1. Clone the repository:

2. Install the package in development mode:

First, check your python version is >=3.10. Next:

```bash
pip install -e .
```

This will install the `obf_reps` package and all required dependencies listed in `setup.py`.
On some versions of pip, the packages from github (the bottom three commented
with `#Git dependencies` in `setup.py`) do not install properly. If so you can install these packages
manually before moving onto the next step.

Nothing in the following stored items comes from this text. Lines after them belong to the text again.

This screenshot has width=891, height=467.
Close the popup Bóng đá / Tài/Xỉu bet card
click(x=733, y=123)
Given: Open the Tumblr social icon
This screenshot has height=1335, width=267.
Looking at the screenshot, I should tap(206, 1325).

3. Set up authentification:

```bash
wandb login
huggingface-cli login
```

## `obf_reps` Package

The main functionality is implemented in the `obf_reps` package. Everything outside this package (configs, training scripts) interacts with the core package functionality. The package must be installed using `pip install -e .` before running any experiments. If you
are interested in building on this work, starting with the `obf_reps` package and building your experimental infrastructure
around it is a good starting point.

## Running Experiments

All experiments we run used a single NVIDIA A100 GPU, which has 80G memory per chip.

### Downloading models

To run experiments, you must start by downloading the model you want to work with.

```bash
python download.py --model MODEL_NAME --save_dir PATH_TO_SAVE

# Examples:
python download.py --model llama3-8b --save_dir models/llama3
```

For a list of supported models, see `download.py` file.

### Training attacks

The repository provides two main training scripts:

- `train_sae.py`: Used for running SAE probing experiments (Section A of the paper)
- `train_harmful.py`: Used for running harmfulness detection experiments (Section 3 of the paper)

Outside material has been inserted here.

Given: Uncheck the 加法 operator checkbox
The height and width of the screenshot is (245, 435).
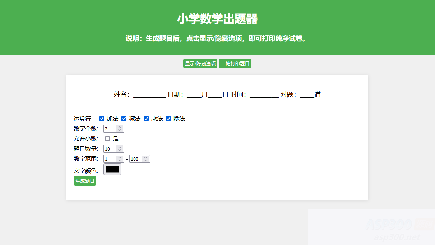Looking at the screenshot, I should click(102, 118).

1. Running a harmfulness detection experiment with soft prompt jailbreak:

First fill in the required fields at the bottom of
`configs/experiment/z-jailbreak.yaml` which is the parent config
for jailbreaking experiments. Then run:

```bash
python train_harmful.py experiment=z-jailbreak-linear-probe
```

This uses the configuration from `configs/experiment/z-jailbreak-linear-probe.yaml`.

2. Running an SAE probing experiment:

First fill in the required fields a the bottom of
`configs/experiment/zg-gemmascope-simple.yaml`. Then run:

```bash
python train_sae.py experiment=zg-gemmascope-simple.yaml
```

This uses the configuration from `configs/experiment/zg-gemmascope-simple.yaml` and will store the results in the `result_dir` specified in the config.

To evaluate the SQL results, you need to take the resulting csv file and evaluate it using [`sql-eval`](https://github.com/defog-ai/sql-eval) (see [Running the Test](https://github.com/defog-ai/sql-eval?tab=readme-ov-file#running-the-test) on the sql-eval repo).

### Configuration

All experiments use Hydra for configuration management. You can override any config parameters from the command line:

```bash
python train_harmful.py experiment=experiment_name param1=value1 param2=value2
```

`configs/experiment/explainer.yaml` contains shows all config parameters and a list of options to choose from. The
config is passed by `obf_reps/utils.py` in a python dataclass.